--- START DATA SUPPLIED ---

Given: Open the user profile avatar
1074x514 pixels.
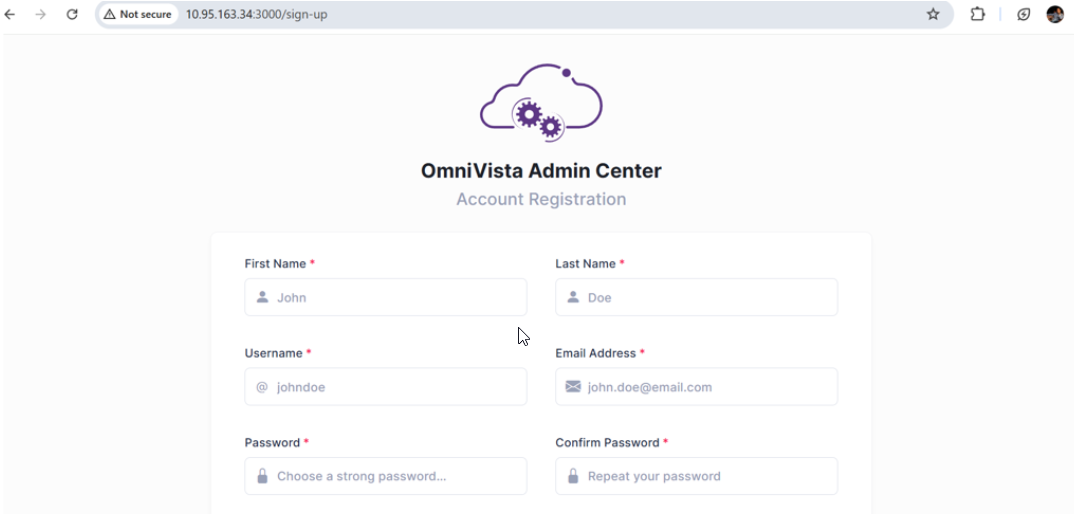Looking at the screenshot, I should (1055, 14).
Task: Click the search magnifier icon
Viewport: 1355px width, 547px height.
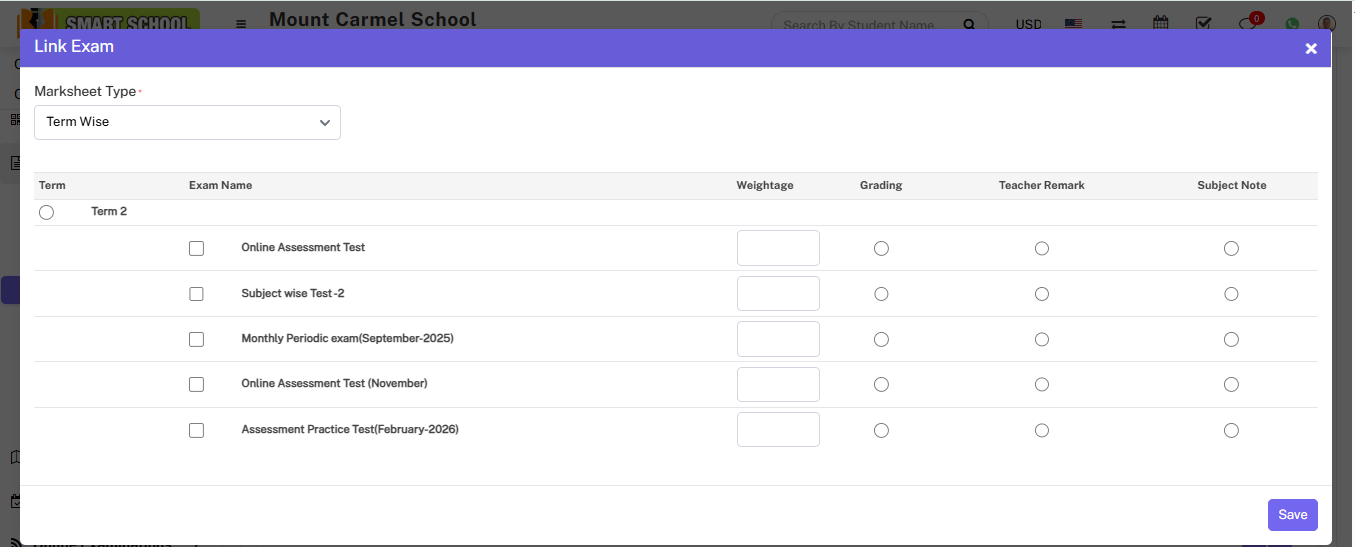Action: 968,25
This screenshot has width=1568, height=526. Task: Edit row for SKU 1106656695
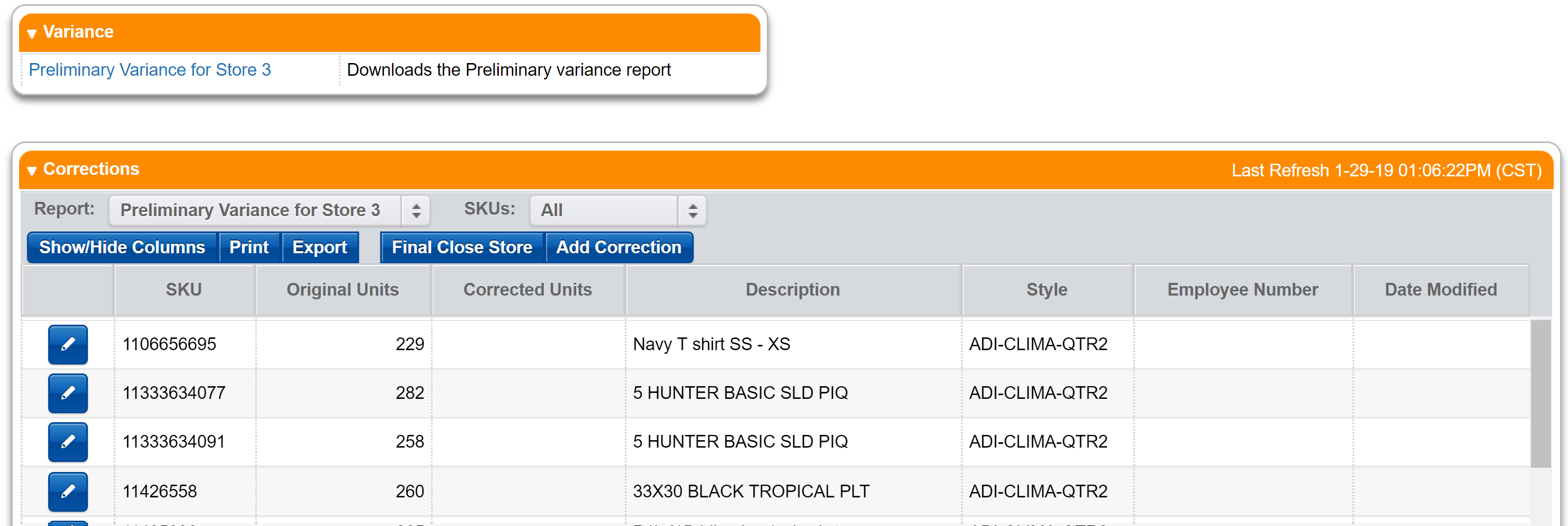[x=68, y=345]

--- END DATA SUPPLIED ---

* GOAL: Output every line of the listing from the line holding "Task: Click the search magnifier icon" through the end of the listing, inclusive, leaving out the pictures.

* OUTPUT FOR THIS TASK:
Task: Click the search magnifier icon
Viewport: 1355px width, 547px height.
Action: 968,25
This screenshot has width=1568, height=526. Task: Edit row for SKU 1106656695
[x=68, y=345]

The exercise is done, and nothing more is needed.